O foco, para ele, deve ser o acolhimento.
“Algumas ações podem ser muito úteis, como oferecer o apoio psicológico, encaminhar para alguns grupos de acolhimento, onde essa pessoa pode refletir como é que ela está administrando esses recursos; sem o foco no julgamento da sua religiosidade, da sua autonomia, mas sim no gerenciamento de recursos”, disse.
Segundo o psicólogo, familiares devem ficar atentos quando as doações são condicionadas a promessas de prosperidade, especialmente quanto são em valores muito elevados em relação aos bens e renda, ou muito frequentes.
“Alguns sinais que podem indicar uma situação de exploração econômica incluem mudanças bruscas no padrão de vida, venda de bens essenciais, dificuldade de pagar contas básicas […], ou mesmo sentimentos de culpa, ansiedade, ou isolamento associados a essa pressão de ter que doar”, explicou.

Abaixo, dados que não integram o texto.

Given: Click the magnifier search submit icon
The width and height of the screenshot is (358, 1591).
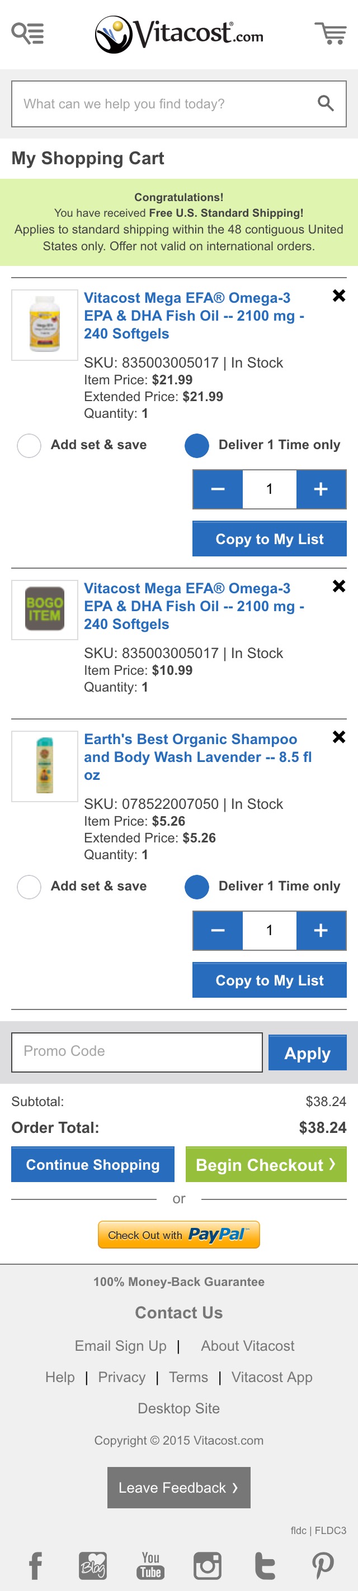Looking at the screenshot, I should pyautogui.click(x=325, y=104).
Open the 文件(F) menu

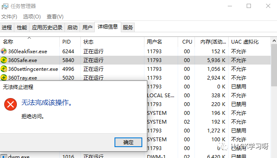point(9,17)
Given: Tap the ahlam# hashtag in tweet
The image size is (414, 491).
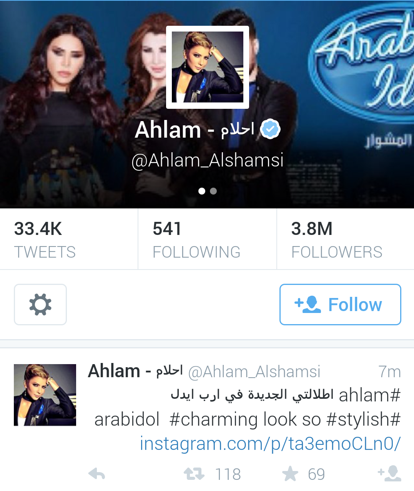Looking at the screenshot, I should [x=370, y=395].
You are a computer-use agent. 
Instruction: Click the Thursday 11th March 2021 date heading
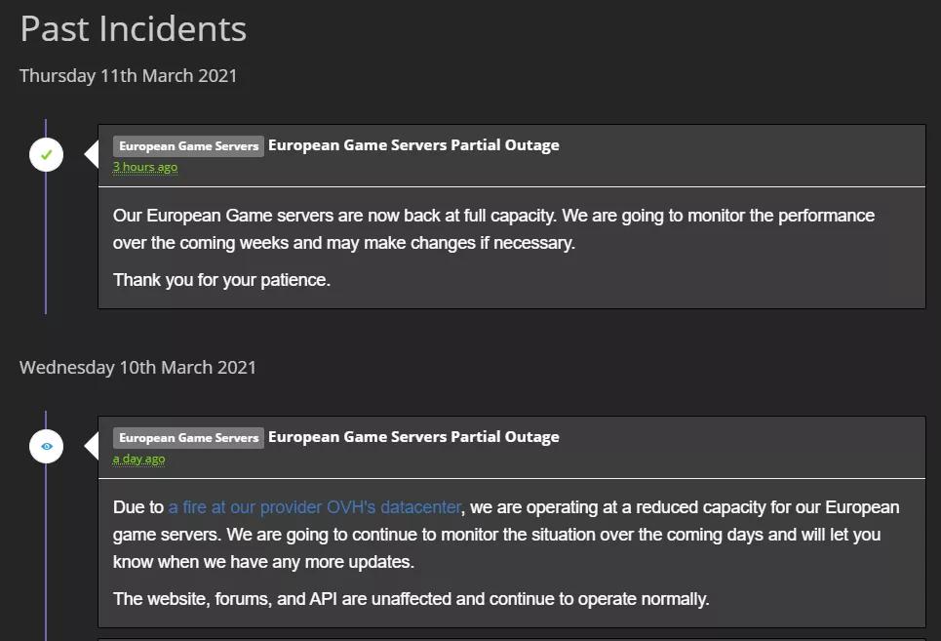click(129, 75)
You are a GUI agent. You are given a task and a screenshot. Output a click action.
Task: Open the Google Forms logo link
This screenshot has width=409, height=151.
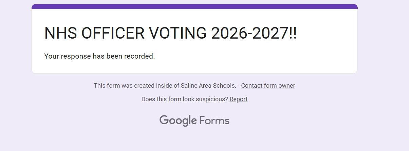194,121

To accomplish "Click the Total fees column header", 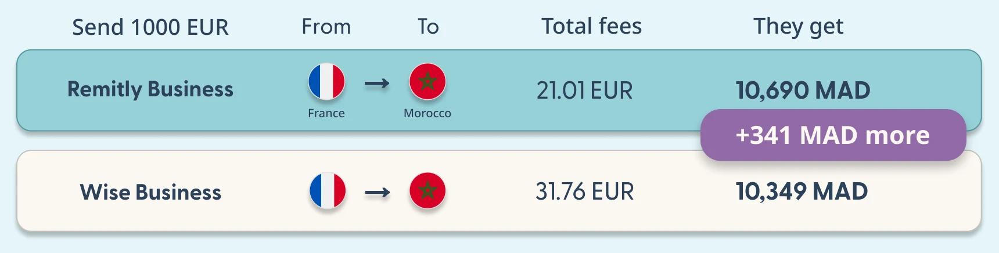I will pyautogui.click(x=591, y=26).
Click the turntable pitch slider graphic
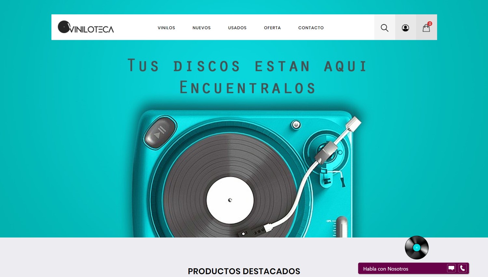488x277 pixels. (341, 227)
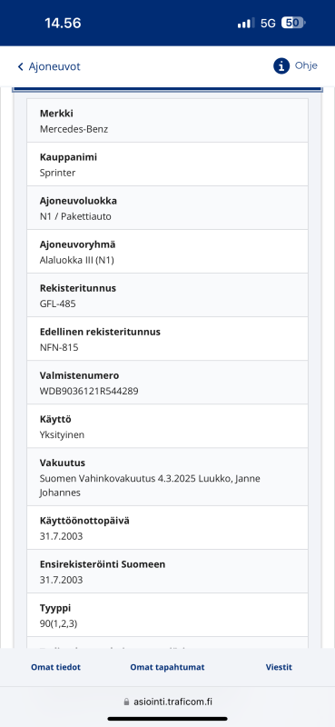
Task: Tap the Merkki Mercedes-Benz row
Action: pyautogui.click(x=167, y=121)
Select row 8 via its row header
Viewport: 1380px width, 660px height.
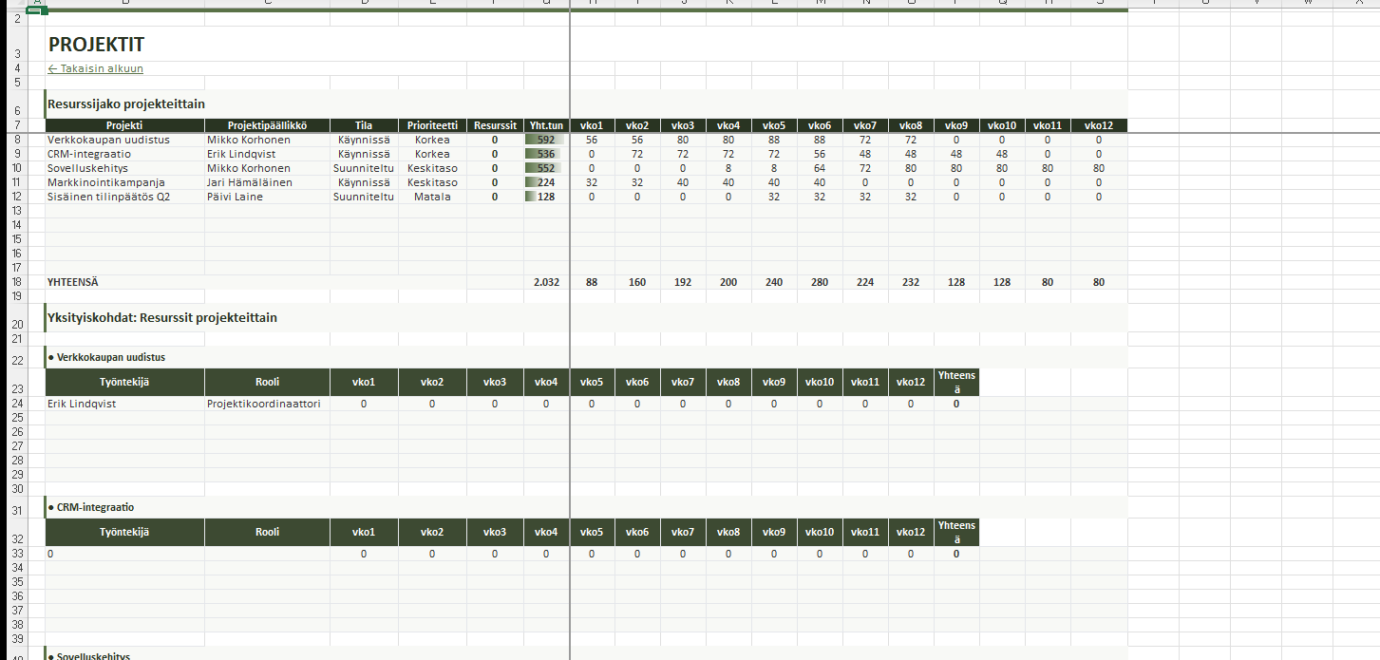(16, 140)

Ainda de acordo com Quíron de Pontes, no caso de uma pessoa que não tenha uma rede de apoio próxima, é possível acionar equipamentos públicos, como o Centro de Referência de Assistência Social (Cras) e o Centro de Referência Especializado de Assistência Social (Creas).
Já quando há a necessidade de intervenção jurídica, a Defensoria Pública e o Ministério Público também podem ser procurados.